● TEXT
Content starts
Government IT teams building workflow automation and AI agent orchestrations now have a compelling pay-per-use option: the Durable Task Scheduler Consumption SKU for Azure Functions. This fully managed backend eliminates the need to provision storage accounts, manage queue infrastructure, or predict capacity upfront. You pay only for actions dispatched, making it ideal for variable workloads common in government environments: seasonal permit processing, intermittent citizen service requests, and bursty AI inference pipelines.
This guide walks through architecture patterns, deployment templates, and working code examples to get your team building production durable workflows on the Consumption SKU.
What Is the Durable Task Scheduler?
The Durable Task Scheduler is Azure’s recommended storage backend for Durable Functions. Unlike the legacy Azure Storage provider (where you manage your own queues and tables), the Durable Task Scheduler is a purpose-built, fully managed backend-as-a-service. Your apps connect via gRPC, and the scheduler handles all state persistence, message dispatching, and scaling internally.
The scheduler offers two billing SKUs:
| Feature | Dedicated SKU | Consumption SKU |
|---|---|---|
| Billing model | Fixed monthly per Capacity Unit | Pay per action dispatched |
| Max throughput | 2,000 actions/sec per CU | 500 actions/sec |
| Data retention | Up to 90 days | Up to 30 days |
| High availability | Supported (3 CUs) | Not available |
| Best for | Production at scale | Dev/test, variable workloads |
An action is any message dispatched to your application: starting an orchestration, scheduling an activity, completing a timer, processing an external event, or returning activity results. A simple three-activity orchestration incurs approximately 7 actions (1 orchestrator start + 2 per activity for scheduling and result processing).
Content ends
● DATA UNDER STUDY
Content starts
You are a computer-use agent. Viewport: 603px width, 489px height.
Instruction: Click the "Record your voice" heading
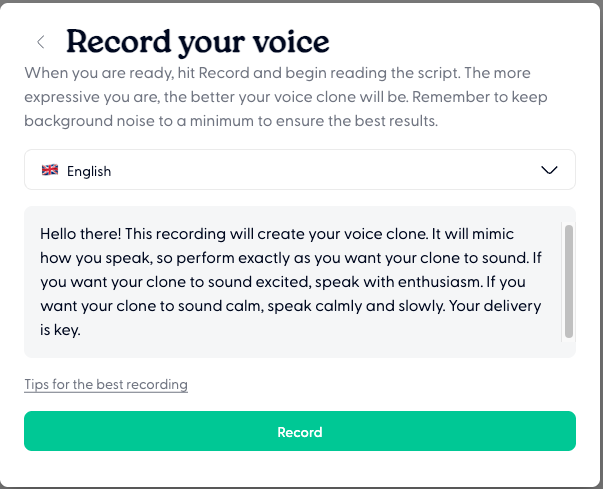[x=197, y=42]
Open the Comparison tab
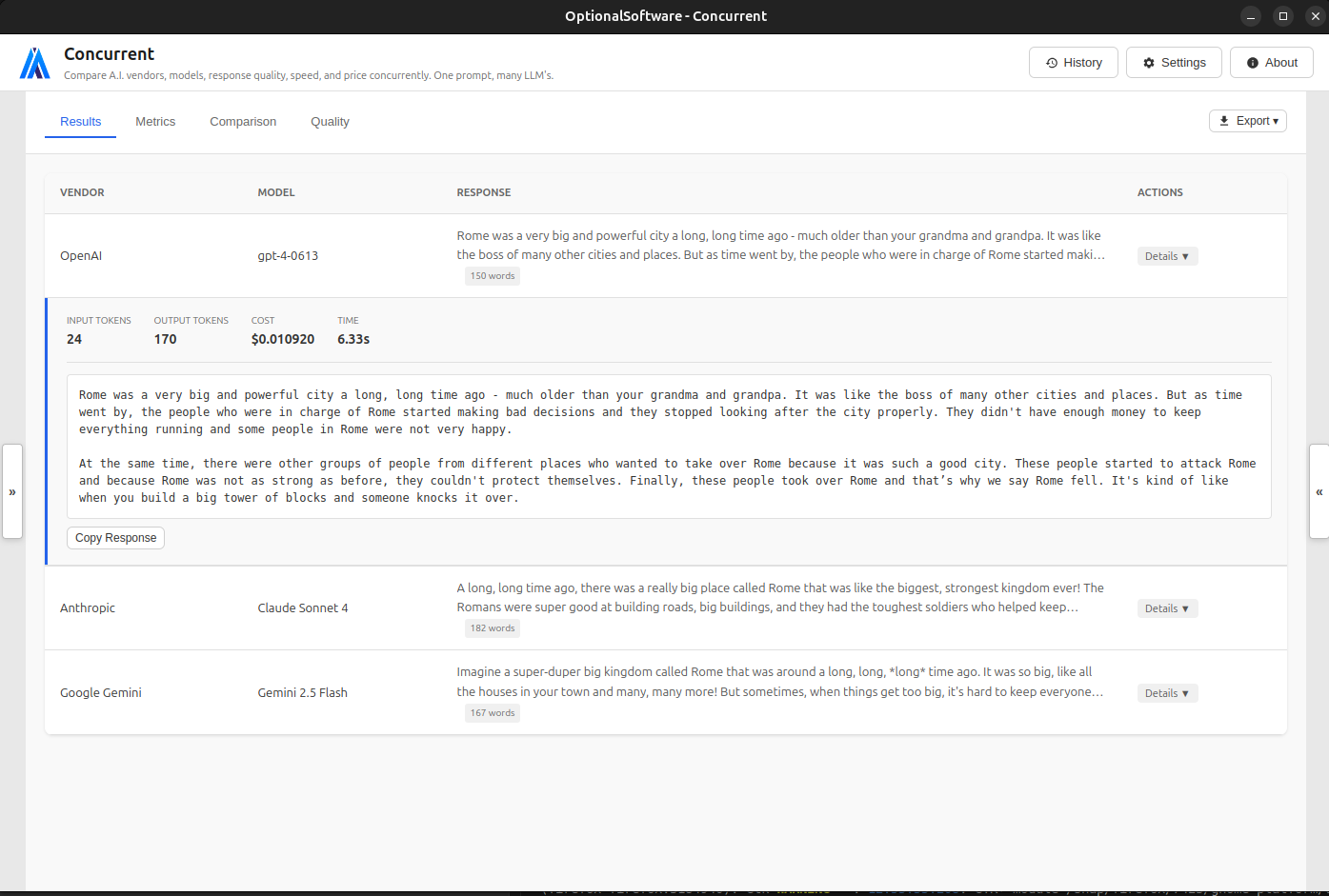The width and height of the screenshot is (1329, 896). click(243, 121)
Content ends
● TASK BRIEF
Edit the Durable Task Scheduler text starting at "This guide walks" and ending at "the Consumption SKU.", putting "covers" in place of "walks through". You can leave the records aside.

● SOLUTION TO THIS EXERCISE
This guide covers architecture patterns, deployment templates, and working code examples to get your team building production durable workflows on the Consumption SKU.